**PASSAGE PROPOSÉ**
..........

Il existe une tradition, la plus antique de toutes, ce n'est pas ici
le lieu de la critiquer, mais, dans tous les cas, cette tradition est
un beau symbole, la voici: _Le Verbe a créé le monde_. Eh bien, s'il
est vrai, comme on l'a dit, et comme je le crois, que Dieu et le
Peuple soient d'accord, la littérature est le verbe du peuple.
Insistons-y, c'est la littérature qui fait les nations grandes. Trois
villes, seules dans l'histoire, ont mérité ce nom: _urbs_, qui semble
résumer la totalité de l'esprit humain à un moment donné. Ces trois
villes sont: Athènes, Rome, Paris. Eh bien, c'est par Homère et
Eschyle qu'Athènes existe, c'est par Tacite et Juvénal que Rome
domine, c'est par Rabelais, Molière et Voltaire que Paris règne. Toute
l'Italie s'exprime par ce mot: Dante. Toute l'Angleterre s'exprime par
ce mot: Shakespeare. Saluons ces résultats superbes; ce que le verbe
a commencé, la littérature le continue. Après le fait créateur,
constatons le fait civilisateur.
Je bois à la santé de vous tous, c'est-à-dire je bois à la littérature
française.


1880


I
LE CINQUANTENAIRE D'HERNANI
--26 FÉVRIER--

Extrait du _Rappel:_
Nous sortons d'un banquet dont se souviendront longtemps tous ceux qui
ont eu l'honneur et le bonheur d'y assister.
On rendait à Victor Hugo, à l'occasion du soixante-dix-huitième
anniversaire de sa naissance et du cinquantenaire d'_Hernani_, le
dîner qu'il avait donné à la centième représentation de la dernière
reprise du chef-d'oeuvre qui ne quittera plus le répertoire du
Théâtre-Français.
La plus grande salle de l'hôtel Continental était aussi pleine qu'elle
peut l'être.
Citons, au hasard de la mémoire, les noms des convives qui nous
reviennent.
Victor Hugo avait à sa droite doña Sol, Mlle Sarah Bernhardt.
La Comédie-Française était représentée par Mlle Sarah Bernhardt et par
MM. Mounet-Sully, Worms, Maubant, etc.

..........

**LISTE DE DONNÉES**
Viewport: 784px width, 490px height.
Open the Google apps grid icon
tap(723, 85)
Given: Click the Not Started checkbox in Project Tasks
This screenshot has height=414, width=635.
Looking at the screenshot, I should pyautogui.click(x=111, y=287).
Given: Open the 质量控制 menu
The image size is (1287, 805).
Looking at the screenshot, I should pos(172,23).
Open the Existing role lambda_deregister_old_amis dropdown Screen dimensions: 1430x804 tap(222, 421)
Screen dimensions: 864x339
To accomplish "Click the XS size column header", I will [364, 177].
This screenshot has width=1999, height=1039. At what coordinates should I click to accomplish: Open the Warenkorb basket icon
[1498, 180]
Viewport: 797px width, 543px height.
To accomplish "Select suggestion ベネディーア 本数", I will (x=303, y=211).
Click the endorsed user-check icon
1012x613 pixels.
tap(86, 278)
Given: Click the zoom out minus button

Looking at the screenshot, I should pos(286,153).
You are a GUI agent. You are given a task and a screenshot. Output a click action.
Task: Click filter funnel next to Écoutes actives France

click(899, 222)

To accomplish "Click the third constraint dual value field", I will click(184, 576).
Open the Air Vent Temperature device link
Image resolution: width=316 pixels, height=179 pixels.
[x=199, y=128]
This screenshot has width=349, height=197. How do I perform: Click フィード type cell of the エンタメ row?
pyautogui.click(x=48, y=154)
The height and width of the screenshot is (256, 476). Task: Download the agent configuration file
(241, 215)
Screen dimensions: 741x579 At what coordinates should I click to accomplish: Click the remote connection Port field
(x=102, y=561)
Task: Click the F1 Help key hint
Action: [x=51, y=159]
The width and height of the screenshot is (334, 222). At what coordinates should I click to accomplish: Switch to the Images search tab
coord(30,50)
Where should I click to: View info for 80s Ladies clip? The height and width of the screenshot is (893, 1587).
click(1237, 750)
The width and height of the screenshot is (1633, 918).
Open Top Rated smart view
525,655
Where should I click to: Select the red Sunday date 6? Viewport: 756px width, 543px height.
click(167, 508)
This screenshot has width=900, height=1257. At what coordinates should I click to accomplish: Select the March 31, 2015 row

..........

**PROBLÈME**
Mettez à jour, s'il vous plaît, le passage de « Extrait du _Rappel:_ » à « Théâtre-Français. » en remplaçant « banquet » par « festin ». La liste ci-dessus n'a aucun lien avec le passage.

**RÉPONSE À L'EXERCICE**
Extrait du _Rappel:_
Nous sortons d'un festin dont se souviendront longtemps tous ceux qui
ont eu l'honneur et le bonheur d'y assister.
On rendait à Victor Hugo, à l'occasion du soixante-dix-huitième
anniversaire de sa naissance et du cinquantenaire d'_Hernani_, le
dîner qu'il avait donné à la centième représentation de la dernière
reprise du chef-d'oeuvre qui ne quittera plus le répertoire du
Théâtre-Français.